The language of the “family wage job” in labor history goes at least as far back as the 1820s where the term was tied to labor organizing and trade union activities. In this instance, Prineville’s local leaders suggest that the “family wage” can be secured through a different mechanism — not through the negotiations of collective bargaining, but by incentivizing businesses through conditional tax abatements. However, the assurances for workers are surely weaker. They are more reliant on corporate profitability and the willingness of the company to distribute those profits generously to workers. They are also formally time-limited — the tax abatements end after 15 years, as do the legal requirements around employment. Thus the foundation of this promise of family-wage jobs is less secure than it would be, for example, in the context of workers’ unions.
The “family wage job” also harkens back to a more traditional gendered division of labor in which a single-wage, head of household provider (typically male) earns enough to provide for a family. As May notes, calls for a family wage articulated, “demands for subsistence and survival of the working-class family as a unit and the notion of a dependent home-bound wife and children” (May 1982, pg. 400). In my interviews the phrase was never invoked with any explicit reference to the gender identity of the wage-earner. Yet, all of the traditional industries in this region (agriculture, timber, manufacturing) have disproportionately employed men. Accordingly, the work cultures of these industries reinforce values associated with masculinity.

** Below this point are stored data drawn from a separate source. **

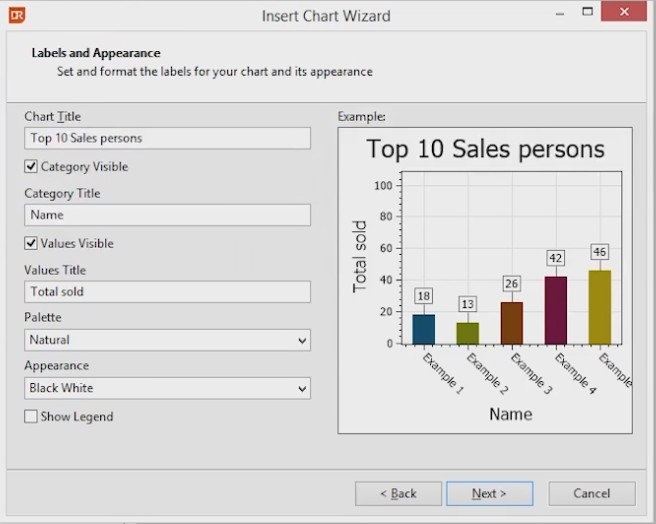Go back using the Back button
This screenshot has height=524, width=656.
(x=399, y=493)
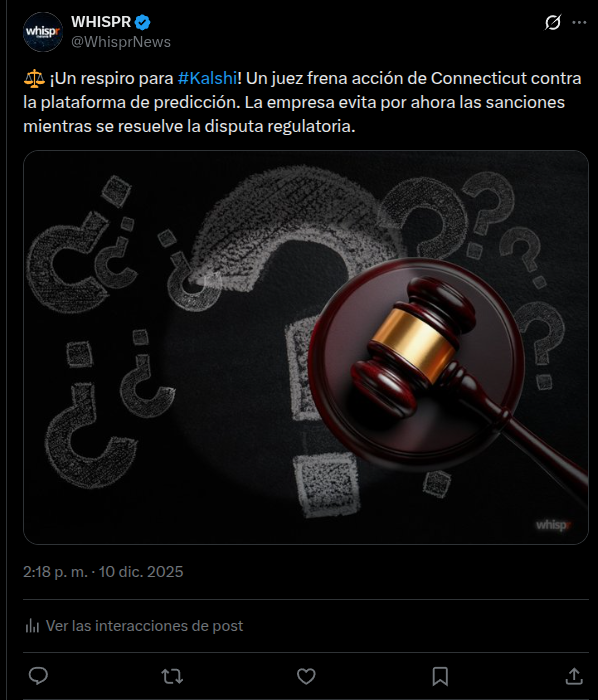The width and height of the screenshot is (598, 700).
Task: Open the @WhisprNews handle link
Action: [x=121, y=42]
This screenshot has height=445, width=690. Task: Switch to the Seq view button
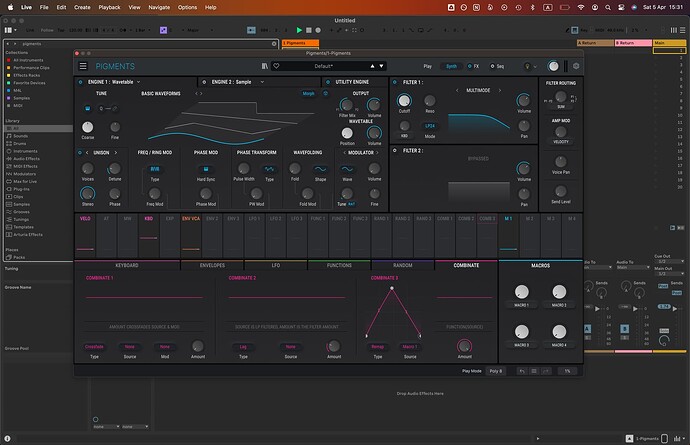[501, 66]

In addressing the perceptions of some residents that the new data center industry was a threat to the current economic base of the area, officials explained that they were trying to create a buffer that would carry them through economic downturns. They were not turning their back on the industries that gave the region its identity. Carr noted, “We try to make the argument to folks that, ‘Look, you may not understand this industry, you may not think that it fits, but at some point, we’ve got to bring in other sorts of companies that are doing different things so that when a recession hits, their job losses are less. Sometimes, some industries can actually, depending on the type of recession, can be insulated.’” Carr used a four-legged stool as an analogy. If one leg breaks there are still three others. On how data centers figure into this analogy, he noted, “What I have always said is the data centers were never meant to be a savior for the community. They’re a piece of the puzzle. They’re one leg to that stool. So, it’s still the responsibility of EDCO and of community leaders to ensure that other types of industries are functioning well so that people of all types of educational background can get a meaningful job, whether it’s in a logging truck or as a technician up at Facebook.” His metaphor carefully preserved traditional industries (the timber industry in particular) alongside new industries and, with the use of his stool metaphor, placed on an equal footing.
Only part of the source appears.